The platelet membrane glycoproteins, IIb and IIIa, form a Ca2+- dependent heterodimer complex that functions as the fibrinogen receptor in activated platelets to mediate platelet aggregation. Little is known about factors that affect the IIb-IIIa complex within the platelet membrane. It has been observed that platelets incubated with ethylene glycol tetra-acetic acid (EGTA) at 37 degrees C are unable to aggregate or to bind monoclonal antibodies specific for the IIb-IIIa complex. To determine whether this is due to a dissociation of IIb from IIIa, we developed a method for quantitating the complex on nondenaturing, polyacrylamide gradient gels. Platelets were surface-labeled with 125I and then solubilized and electrophoresed in 0.2% Triton and 10 mmol/L CHAPS. Under these conditions and in the presence of 1 mmol/L Ca2+, glycoproteins IIb and IIIa migrated on the gels as a discrete band at Rf = 0.33. Protein that was eluted from this band bound to an immunoaffinity column specific for the IIb-IIIa complex. In contrast, when the IIb-IIIa complex was solubilized and then dissociated with EGTA, the discrete band at Rf = 0.33 was no longer present, and IIb and IIIa were now found in a broad band at Rf = 0.45 to 0.50. To study IIb and IIIa within the surface membrane, the 125I-labeled platelets were first incubated with 0.5 mmol/L EGTA (1 nmol/L free Ca2+) at 22 degrees C and then solubilized in the absence of EGTA. The IIb and IIIa from these platelets migrated at Rf = 0.33, indicating the presence of the intact IIb-IIIa complex.
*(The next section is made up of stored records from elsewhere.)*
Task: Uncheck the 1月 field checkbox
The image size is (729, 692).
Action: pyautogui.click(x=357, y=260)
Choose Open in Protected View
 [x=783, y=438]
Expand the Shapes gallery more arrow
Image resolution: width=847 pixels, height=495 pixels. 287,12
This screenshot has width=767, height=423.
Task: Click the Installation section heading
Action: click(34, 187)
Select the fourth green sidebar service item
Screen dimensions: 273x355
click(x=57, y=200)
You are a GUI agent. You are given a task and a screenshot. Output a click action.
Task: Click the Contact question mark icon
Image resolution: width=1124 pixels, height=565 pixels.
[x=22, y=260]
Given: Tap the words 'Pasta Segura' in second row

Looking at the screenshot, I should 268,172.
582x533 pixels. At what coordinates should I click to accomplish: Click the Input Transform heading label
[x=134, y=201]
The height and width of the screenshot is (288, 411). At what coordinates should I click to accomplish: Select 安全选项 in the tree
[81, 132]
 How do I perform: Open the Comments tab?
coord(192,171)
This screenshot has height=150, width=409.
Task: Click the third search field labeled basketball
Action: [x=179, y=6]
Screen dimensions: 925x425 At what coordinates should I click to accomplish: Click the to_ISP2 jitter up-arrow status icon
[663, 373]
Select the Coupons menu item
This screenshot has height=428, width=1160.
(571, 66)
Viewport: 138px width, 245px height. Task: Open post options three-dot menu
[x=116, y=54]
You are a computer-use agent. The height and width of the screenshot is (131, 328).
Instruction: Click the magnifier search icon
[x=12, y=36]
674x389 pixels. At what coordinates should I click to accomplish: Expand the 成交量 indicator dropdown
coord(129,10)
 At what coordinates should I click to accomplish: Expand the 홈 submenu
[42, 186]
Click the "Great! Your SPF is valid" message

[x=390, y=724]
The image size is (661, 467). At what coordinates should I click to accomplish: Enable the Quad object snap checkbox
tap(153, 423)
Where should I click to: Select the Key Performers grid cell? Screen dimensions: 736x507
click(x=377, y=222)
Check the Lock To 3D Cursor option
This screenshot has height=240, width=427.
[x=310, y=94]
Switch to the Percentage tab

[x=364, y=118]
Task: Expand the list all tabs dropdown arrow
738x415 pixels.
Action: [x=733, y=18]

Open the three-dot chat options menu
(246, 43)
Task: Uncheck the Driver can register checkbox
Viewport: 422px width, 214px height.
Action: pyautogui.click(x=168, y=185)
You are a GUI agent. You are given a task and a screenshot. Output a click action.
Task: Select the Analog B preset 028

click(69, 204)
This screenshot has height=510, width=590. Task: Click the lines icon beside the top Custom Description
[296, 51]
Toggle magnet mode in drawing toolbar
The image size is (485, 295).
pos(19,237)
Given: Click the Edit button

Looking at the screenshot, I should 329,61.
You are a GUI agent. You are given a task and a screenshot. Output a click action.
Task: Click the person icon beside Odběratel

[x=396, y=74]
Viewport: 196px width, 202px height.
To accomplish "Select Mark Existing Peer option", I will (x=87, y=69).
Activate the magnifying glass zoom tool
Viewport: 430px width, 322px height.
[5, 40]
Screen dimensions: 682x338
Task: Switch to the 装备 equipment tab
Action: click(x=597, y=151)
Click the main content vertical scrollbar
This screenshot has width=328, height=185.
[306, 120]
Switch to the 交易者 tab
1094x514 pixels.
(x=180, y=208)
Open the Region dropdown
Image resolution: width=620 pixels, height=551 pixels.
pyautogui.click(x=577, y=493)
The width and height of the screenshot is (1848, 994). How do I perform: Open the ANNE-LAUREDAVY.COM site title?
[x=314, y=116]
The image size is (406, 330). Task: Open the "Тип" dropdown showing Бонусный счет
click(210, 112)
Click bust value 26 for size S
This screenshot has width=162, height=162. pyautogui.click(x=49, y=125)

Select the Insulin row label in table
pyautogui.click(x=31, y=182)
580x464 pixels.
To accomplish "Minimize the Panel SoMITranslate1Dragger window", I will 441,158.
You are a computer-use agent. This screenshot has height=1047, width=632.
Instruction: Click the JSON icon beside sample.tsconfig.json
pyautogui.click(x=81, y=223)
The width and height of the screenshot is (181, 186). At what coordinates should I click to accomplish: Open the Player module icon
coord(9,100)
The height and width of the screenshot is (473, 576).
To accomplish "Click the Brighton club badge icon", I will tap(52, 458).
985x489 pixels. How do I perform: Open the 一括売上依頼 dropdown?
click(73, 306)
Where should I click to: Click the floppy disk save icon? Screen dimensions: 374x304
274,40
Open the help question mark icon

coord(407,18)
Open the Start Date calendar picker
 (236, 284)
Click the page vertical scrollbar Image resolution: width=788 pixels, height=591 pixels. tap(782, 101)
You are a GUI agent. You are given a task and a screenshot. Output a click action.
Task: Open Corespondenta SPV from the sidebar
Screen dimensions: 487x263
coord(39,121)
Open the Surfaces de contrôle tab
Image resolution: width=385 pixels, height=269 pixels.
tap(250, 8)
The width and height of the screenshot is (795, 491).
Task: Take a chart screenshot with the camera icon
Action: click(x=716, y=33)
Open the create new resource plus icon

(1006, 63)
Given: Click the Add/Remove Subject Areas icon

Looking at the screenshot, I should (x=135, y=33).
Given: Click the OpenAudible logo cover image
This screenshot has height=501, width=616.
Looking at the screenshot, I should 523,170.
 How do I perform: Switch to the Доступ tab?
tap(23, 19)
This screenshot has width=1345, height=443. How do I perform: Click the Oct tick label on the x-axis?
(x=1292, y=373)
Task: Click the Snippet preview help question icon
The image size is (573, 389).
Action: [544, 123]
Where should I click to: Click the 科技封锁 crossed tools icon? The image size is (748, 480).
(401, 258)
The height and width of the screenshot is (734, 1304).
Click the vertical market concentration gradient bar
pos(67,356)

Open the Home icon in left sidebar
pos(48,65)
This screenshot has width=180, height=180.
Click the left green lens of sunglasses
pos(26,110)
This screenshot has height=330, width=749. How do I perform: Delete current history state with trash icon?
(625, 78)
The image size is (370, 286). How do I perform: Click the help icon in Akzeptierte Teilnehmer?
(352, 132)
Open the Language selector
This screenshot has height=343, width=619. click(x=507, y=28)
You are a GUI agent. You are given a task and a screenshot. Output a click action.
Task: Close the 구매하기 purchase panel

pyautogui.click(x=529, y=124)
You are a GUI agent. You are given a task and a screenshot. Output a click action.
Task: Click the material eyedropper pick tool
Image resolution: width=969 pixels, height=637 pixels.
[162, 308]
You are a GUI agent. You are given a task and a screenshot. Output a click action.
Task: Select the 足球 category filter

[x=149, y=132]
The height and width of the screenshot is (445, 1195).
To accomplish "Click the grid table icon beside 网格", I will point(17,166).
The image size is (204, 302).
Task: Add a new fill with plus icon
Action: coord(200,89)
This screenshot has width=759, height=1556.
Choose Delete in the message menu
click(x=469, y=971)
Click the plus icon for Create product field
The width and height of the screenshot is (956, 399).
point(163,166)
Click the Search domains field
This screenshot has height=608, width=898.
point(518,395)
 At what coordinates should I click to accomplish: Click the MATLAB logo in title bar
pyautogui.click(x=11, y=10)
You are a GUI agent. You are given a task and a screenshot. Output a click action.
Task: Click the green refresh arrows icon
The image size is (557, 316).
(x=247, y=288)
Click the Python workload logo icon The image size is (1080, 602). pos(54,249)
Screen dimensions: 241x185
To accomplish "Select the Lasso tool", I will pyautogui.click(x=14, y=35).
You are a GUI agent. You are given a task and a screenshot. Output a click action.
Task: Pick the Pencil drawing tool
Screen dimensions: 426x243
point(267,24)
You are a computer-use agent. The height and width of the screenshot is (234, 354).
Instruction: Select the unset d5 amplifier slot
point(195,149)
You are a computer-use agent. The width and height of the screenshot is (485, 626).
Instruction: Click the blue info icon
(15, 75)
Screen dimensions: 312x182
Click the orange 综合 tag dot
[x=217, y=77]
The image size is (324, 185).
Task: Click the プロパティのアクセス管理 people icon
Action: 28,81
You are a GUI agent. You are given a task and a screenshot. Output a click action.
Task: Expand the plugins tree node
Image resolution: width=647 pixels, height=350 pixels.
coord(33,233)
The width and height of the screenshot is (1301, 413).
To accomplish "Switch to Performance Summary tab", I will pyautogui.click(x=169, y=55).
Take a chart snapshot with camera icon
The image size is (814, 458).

In contrast, when the platelets were incubated at 37 degrees C for one hour with the EGTA, the discrete band at Rf = 0.33 representing the IIb-IIIa complex gradually disappeared. This phenomenon could not be reversed by adding Ca2+ back to the platelets before solubilization and electrophoresis. This loss of the IIb-IIIa complex from intact platelets was accompanied by (a) a progressive and irreversible decrease in adenosine diphosphate (ADP)-induced platelet aggregation and (b) decreased binding of a complex-dependent monoclonal antibody to the platelets. These studies demonstrate that when platelets are exposed to low Ca2+ at 37 degrees C, the IIb-IIIa heterodimer complexes in their surface membranes are irreversibly disrupted. Because intact IIb-IIIa complexes are required for platelet aggregation, the loss of these complexes may account for the failure of these platelets to aggregate in response to ADP.